1.1. Gebruikte begrippen en afkortingen

wet:

Wet belastingen op milieugrondslag

besluit:

Uitvoeringsbesluit belastingen op milieugrondslag

wet WOZ:

Wet waardering onroerende zaken

2. Afvalstoffenbelasting

2.1. Bovenafdichtingsconstructie

Materiaal dat wordt gebruikt voor het realiseren van een bovenafdichtingsconstructie wordt niet tot afvalstoffen gerekend (artikel 22, tweede lid, van de wet en artikel 4, onderdeel c, van het besluit). De bovenafdichtingsconstructie wordt boven op de egalisatie-/steunlaag aangebracht en bestaat uit een minerale en een synthetische component. De minerale component is veelal een zand/bentoniet mengsel en de synthetische component een HDPE-folie.

Hierbij kan het zogenoemde Hydrostab een vervanger voor het zand/bentoniet mengsel zijn. Indien de Advieskamer Stortbesluit heeft aangegeven dat een bovenafdichtingsconstructie van Hydrostab met een synthetische laag gelijkwaardig is aan een bovenafdichtingsconstructie van een zand/bentoniet mengsel met een synthetische laag, wordt de Hydrostab beschouwd als een onderdeel van de bovenafdichtingsconstructie. In dat geval is het redelijk dat het gebruik van componenten in de Hydrostab niet beschouwd wordt als het storten van afvalstoffen. Het is hierbij niet van belang dat enkele componenten afvalstoffen waren voordat zij werden toegepast in de bovenafdichtingsconstructie.

Gegevensregels
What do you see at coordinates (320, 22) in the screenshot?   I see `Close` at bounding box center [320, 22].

...

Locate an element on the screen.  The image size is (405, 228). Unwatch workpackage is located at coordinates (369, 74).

Gestelde opdracht 1
Wat is volgens de tekst over de afvalstoffenbelasting meestal de synthetische component van een bovenafdichtingsconstructie?
Gestelde opdracht 2
Vat de tekst over de afvalstoffenbelasting samen in twee zinnen.
Gestelde opdracht 3
Zet de tekst over de afvalstoffenbelasting voort na de laatste zin.

Resultaat opdracht 1
Een HDPE-folie.

Resultaat opdracht 2
Materiaal voor een bovenafdichtingsconstructie, die boven op de egalisatie-/steunlaag komt en uit een minerale en een synthetische component bestaat, wordt niet tot afvalstoffen gerekend. Hydrostab kan het zand/bentoniet mengsel vervangen en geldt als onderdeel van die constructie als de Advieskamer Stortbesluit de gelijkwaardigheid heeft aangegeven, ook als enkele componenten eerder afvalstoffen waren.

Resultaat opdracht 3
2.2. Verhoudingsgetal

De strikte toepassing van het verhoudingsgetal (artikel 27, derde en vierde lid, van de wet) kan bij bepaalde discontinue productieprocessen tot een financieringsnadeel leiden. Het betreft processen met sterk wisselende intensiteit, waarbij zich tussen het begin en het eind van het kalenderjaar relatief grote voorraadmutaties voordoen. Bij dergelijke processen zullen niet alle afvalstromen die in enig kalenderjaar in de heffing van de afvalstoffenbelasting zijn betrokken ook in datzelfde kalenderjaar de stortinrichting weer verlaten in een andere verschijningsvorm of in de vorm van een ander product. Het financieringsnadeel ontstaat omdat bij de toepassing van het verhoudingsgetal de herrekening op basis van de werkelijke cijfers moet plaatsvinden na afloop van het kalenderjaar.

Goedkeuring

Om dit financieringsnadeel te voorkomen keur ik met toepassing van artikel 63 van de Algemene wet inzake rijksbelastingen (hardheidsclausule) goed, dat bij de herrekening na afloop van het kalenderjaar in voorkomend geval rekening wordt gehouden met de toe- en afnamen van voorraden tussen het begin en het eind van het kalenderjaar. De Belastingdienst levert bij de toepassing van deze goedkeuring zoveel mogelijk maatwerk. Hij houdt hierbij rekening met de feiten en omstandigheden zoals die zich in de praktijk zullen voordoen.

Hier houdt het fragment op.